SDI OF all parameters in dimension EXL 200 and VITROS® 4600.
| S No. | A nalyte | Range of SDI (Dimension EXL 200) | Mean SDI (Dimension EXL 200) | Range of SDI (VI TROS® 4600) | Mean SDI (VI TROS® 4600) |
|---|
| 1 | Glucose | 2.43 to -3.77 | 0.4 | 0.5 to 3.3 | 1. 8 |
| 2 | Urea | 1.28 to -5.64 | -0.3 | 0.27 to 1.12 | 0.5 |
| 3 | Creatinine | 1.35 to -1.12 | 0.7 | -1.18 to 1.9 | 0.5 |
| 4 | Total Bilirubin | 9.6 to -1.46 | 0.8 | -0.1 to 1.8 | 0.6 |
| 5 | Total Protein | 2.25 to -1.11 | -0.2 | 0.3 to 2.9 | 1.2 |
| 6 | Calcium | 0.96 to -1.17 | -0.1 | 0.06 to 4.31 | 1.7 |
| 7 | Uric acid | 0.12 to -1.2 | -0.6 | -0.27 to 0.45 | 0 |
| 8 | Cholesterol | 1.4 to -4.5 | -1.6 | -1.84 to 0.59 | -0.4 |
| 9 | HDL cholesterol | 3.36 to -0.79 | 0.6 | 0.2 to 1.37 | 0.7 |
| 10 | Sodium | 0.58 to 4.53 | 1.3 | -0.78 to 0.69 | 0.1 |
| 11 | Potassium | -0.06 to 1.8 | 0.7 | 0.13 to 1.33 | 0.8 |
| 12 | ALP | -0.01 to 1.4 | 0.1 | -0.96 to 0.73 | -0.2 |
| 13 | Amylase | -0.08 to 0.8 | 0.3 | -3.11 to 1.21 | -0.6 |
| 14 | Iron | -1.12 to 1.87 | 0.3 | -1.94 to 0.95 | -0.8 |
The number of parameters in the EQA in both the chemistry analysers was different with 15 in Dimension. Chloride was the only parameter from 2016 that was not included in 2017 in the EQA. Similarly in VITROS® 4600, the following parameters of albumin, triglyceride, AST, ALT, phosphorus and CPK were not included in the present study for comparison.

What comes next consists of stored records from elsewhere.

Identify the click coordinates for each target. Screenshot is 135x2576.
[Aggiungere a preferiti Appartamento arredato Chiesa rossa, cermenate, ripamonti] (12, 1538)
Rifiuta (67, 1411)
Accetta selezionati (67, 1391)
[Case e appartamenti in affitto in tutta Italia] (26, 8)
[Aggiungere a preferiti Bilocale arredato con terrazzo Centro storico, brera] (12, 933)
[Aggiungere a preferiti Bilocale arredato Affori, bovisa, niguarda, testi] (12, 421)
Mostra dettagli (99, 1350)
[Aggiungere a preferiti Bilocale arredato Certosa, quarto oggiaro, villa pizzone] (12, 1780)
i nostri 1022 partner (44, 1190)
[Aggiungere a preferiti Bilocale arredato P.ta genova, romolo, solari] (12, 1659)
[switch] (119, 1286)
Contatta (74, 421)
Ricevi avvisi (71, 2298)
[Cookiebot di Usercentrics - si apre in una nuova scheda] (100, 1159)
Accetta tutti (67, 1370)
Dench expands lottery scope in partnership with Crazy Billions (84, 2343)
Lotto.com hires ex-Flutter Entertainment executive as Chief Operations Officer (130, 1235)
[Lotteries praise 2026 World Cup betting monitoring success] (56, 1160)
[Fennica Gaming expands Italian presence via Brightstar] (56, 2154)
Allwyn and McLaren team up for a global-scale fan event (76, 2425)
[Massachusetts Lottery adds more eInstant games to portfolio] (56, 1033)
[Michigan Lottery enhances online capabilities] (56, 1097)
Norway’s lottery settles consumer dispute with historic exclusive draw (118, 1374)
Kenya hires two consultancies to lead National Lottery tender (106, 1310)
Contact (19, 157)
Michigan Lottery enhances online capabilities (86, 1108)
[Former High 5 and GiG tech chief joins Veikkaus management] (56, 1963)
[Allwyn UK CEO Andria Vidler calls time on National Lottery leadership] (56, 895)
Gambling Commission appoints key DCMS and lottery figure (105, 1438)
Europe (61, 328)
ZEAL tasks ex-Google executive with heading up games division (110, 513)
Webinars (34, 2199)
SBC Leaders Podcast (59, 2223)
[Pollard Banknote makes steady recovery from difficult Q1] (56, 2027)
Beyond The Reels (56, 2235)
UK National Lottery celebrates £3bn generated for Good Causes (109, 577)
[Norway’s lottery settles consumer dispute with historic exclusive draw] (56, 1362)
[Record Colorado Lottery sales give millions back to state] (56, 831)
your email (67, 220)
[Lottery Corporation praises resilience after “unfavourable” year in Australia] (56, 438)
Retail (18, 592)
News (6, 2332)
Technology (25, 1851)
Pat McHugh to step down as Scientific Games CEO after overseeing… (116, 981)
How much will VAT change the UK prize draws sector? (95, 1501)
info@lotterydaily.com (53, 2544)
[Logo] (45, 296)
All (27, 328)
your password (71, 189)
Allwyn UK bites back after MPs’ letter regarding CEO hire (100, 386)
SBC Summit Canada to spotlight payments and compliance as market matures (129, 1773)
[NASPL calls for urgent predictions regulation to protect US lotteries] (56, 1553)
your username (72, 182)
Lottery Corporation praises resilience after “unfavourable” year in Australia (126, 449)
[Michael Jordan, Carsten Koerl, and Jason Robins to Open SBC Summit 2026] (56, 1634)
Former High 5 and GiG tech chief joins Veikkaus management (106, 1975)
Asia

The overall VIS for the Dimension had 07 parameters (46.7%) VIS (<100) ‘very good’, 05 (33%) VIS (100-150) ‘good category’, 02 (13%) VIS (151-200) in satisfactory and 01 (07%) parameter had VIS (>200) ‘not acceptable’ category as shown in [Table/Fig-1].
The overall VIS for the VITROS® 4600 was had 15 parameters (75%) had VIS (<100) ‘very good’, 04 (20%) had VIS (100-150) ‘good category’, 01 (13%) had VIS (151-200) in satisfactory’ category [Table/Fig-3].
Comparison of VIS between Dimension EXL 200 and VITROS® 4600.
| S No. | VI | Dimension | VITROS® 4600 |
|---|
| 1 | Very good (<100) | 46.7% (n=07) | 75% (n=15) |
| 2 | Good (100-150) | 33.3% (n=05) | 20% (n=04) |
| 3 | Satisfactory (151-200) | 13.3% (n=02) | 5% (n=01) |
| 4 | Not acceptable (>200) | 6.7% (n=01) | Nil |
The results from the IQC from VITROS® 4600 on its performance verifier and Dimension EXL 200 on BIORAD QC material is as per [Table/Fig-4]. The IQC from the same period shows the CV% as to be within the CLIA guidelines [4].
Comparison of internal quality control between dimension EXL 200 (SIEMENS) and VITROS® 4600 (Orthoclinical Diagnostics).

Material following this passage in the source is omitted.